- [ACTIVITY]:
Each entry below is to be extracted exactly.

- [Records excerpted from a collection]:

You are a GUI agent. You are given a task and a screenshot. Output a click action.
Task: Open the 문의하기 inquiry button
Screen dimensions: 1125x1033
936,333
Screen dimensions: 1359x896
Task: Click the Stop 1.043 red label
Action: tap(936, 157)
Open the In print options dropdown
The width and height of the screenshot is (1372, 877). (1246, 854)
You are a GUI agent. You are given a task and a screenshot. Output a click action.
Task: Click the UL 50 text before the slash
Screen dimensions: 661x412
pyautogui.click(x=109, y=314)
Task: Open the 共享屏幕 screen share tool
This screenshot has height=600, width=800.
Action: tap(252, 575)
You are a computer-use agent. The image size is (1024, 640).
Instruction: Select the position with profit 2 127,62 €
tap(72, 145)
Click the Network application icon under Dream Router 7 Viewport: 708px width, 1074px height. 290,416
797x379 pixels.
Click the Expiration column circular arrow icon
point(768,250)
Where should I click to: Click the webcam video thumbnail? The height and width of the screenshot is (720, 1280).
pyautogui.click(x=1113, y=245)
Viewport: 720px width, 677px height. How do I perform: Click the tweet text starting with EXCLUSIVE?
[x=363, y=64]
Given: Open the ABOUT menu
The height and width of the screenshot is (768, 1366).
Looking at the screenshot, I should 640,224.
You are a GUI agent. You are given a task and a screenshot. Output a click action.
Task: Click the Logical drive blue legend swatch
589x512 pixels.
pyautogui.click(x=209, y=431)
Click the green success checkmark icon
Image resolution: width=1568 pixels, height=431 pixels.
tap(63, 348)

- [REPLY TO THE EXERCISE]:
You are a GUI agent. You are given a task and a screenshot. Output a click action.
Task: Open the 문의하기 inquiry button
Screen dimensions: 1125x1033
936,333
Screen dimensions: 1359x896
Task: Click the Stop 1.043 red label
Action: tap(936, 157)
Open the In print options dropdown
The width and height of the screenshot is (1372, 877). (1246, 854)
You are a GUI agent. You are given a task and a screenshot. Output a click action.
Task: Click the UL 50 text before the slash
Screen dimensions: 661x412
pyautogui.click(x=109, y=314)
Task: Open the 共享屏幕 screen share tool
This screenshot has height=600, width=800.
Action: tap(252, 575)
You are a computer-use agent. The image size is (1024, 640).
Instruction: Select the position with profit 2 127,62 €
tap(72, 145)
Click the Network application icon under Dream Router 7 Viewport: 708px width, 1074px height. 290,416
797x379 pixels.
Click the Expiration column circular arrow icon
point(768,250)
Where should I click to: Click the webcam video thumbnail? The height and width of the screenshot is (720, 1280).
pyautogui.click(x=1113, y=245)
Viewport: 720px width, 677px height. How do I perform: Click the tweet text starting with EXCLUSIVE?
[x=363, y=64]
Given: Open the ABOUT menu
The height and width of the screenshot is (768, 1366).
Looking at the screenshot, I should 640,224.
You are a GUI agent. You are given a task and a screenshot. Output a click action.
Task: Click the Logical drive blue legend swatch
589x512 pixels.
pyautogui.click(x=209, y=431)
Click the green success checkmark icon
Image resolution: width=1568 pixels, height=431 pixels.
tap(63, 348)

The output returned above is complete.